Bnei Menashe Olim Visit Israeli Holy Sites

Dozens of olim from the Bnei Menashe tribe in northern India tour Israel's holy places for the first time in their lives.

Yoni Kempinski,

Tearful reunions as Bnei Menashe olim arrive
Tearful reunions as Bnei Menashe olim arrive
Shavei Israel

Millions of visitors make their way through the streets of Jerusalem every year, but earlier this week one particularly special group touched the holy stones of the Jewish capital for the first time.

Just three months after making aliyah from Manipur in northeast India, dozens of members of the Bnei Menashe visited Israel's holy sites as part of a trip arranged by the Shavei Israel organization, which helps "lost" Jews find their way back home to their Jewish heritage and homeland.

The Bnei Menashe - literally "Children of Menashe" - claim descent from the Israelite tribe of Menashe, one of the 10 Tribes of Israel exiled by Assyria some time during the 8th century BCE, and scattered throughout the world.

According to Biblical prophecies one of the signs of the Messianic era is the return of these lost tribes to Israel - so it was fitting that the first holy site the group visited was the tomb of Rachel, the Jewish matriarch whose spirit is said to have mourned for the exiled children of Israel.

After their visit to Rachel's Tomb in Bethlehem, the group moved on to Jerusalem's Armon Hanetziv neighborhood to take in a spectacular view of the Old city. Overcome with emotion, they began to spontaneously sing a traditional Bnei Menashe song of the Jewish return to Zion.

After that, the group visited the Kotel (Western Wall), amid palpable excitement.

"It has been for many years that I've been dreaming about and hoping about praying here," said Yochanan Phaltual. "And at last I am standing here."

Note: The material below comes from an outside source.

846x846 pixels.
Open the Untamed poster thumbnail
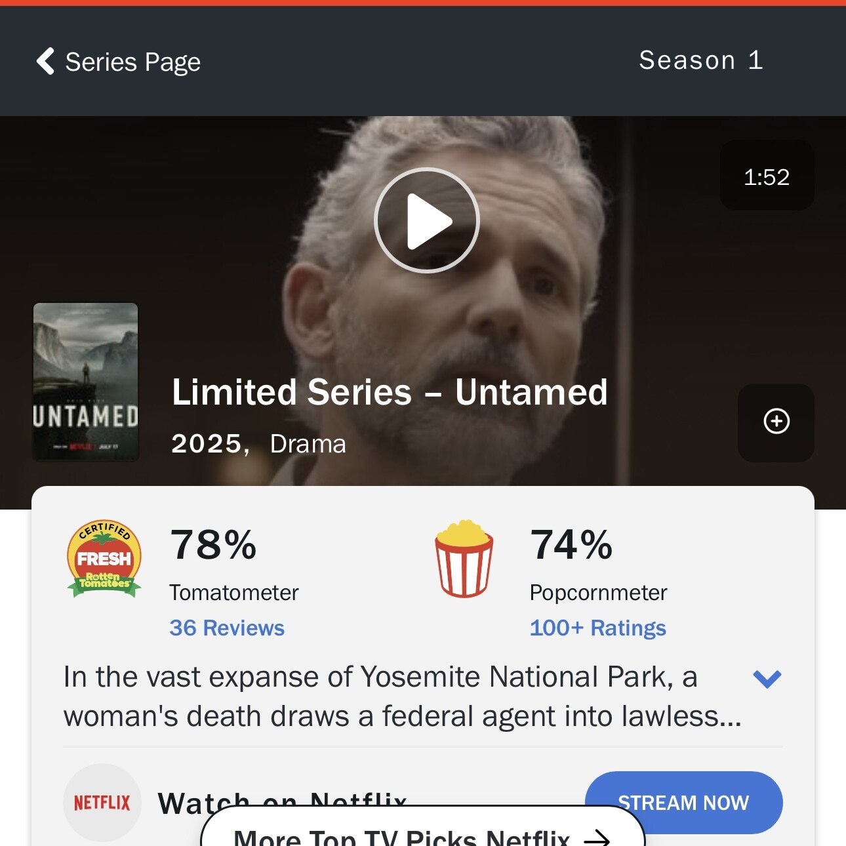86,382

Shavei Israel founder and head Michael Freund addressed the group at the Kotel, where he was presented by community elders with an award for his efforts to support the Bnei Menashe. Freund pledged both to continue supporting them as they integrated into Israeli society, as well as to secure the aliyah of their remaining brethren still in India.

"It's a very moving experience for me to see you here in the Old City of Jerusalem, standing before the place where the Temple once stood," he said. "We will continue our efforts until every last member of Bnei Menashe that is in India is able to come here and be with us here in Eretz Yisrael!"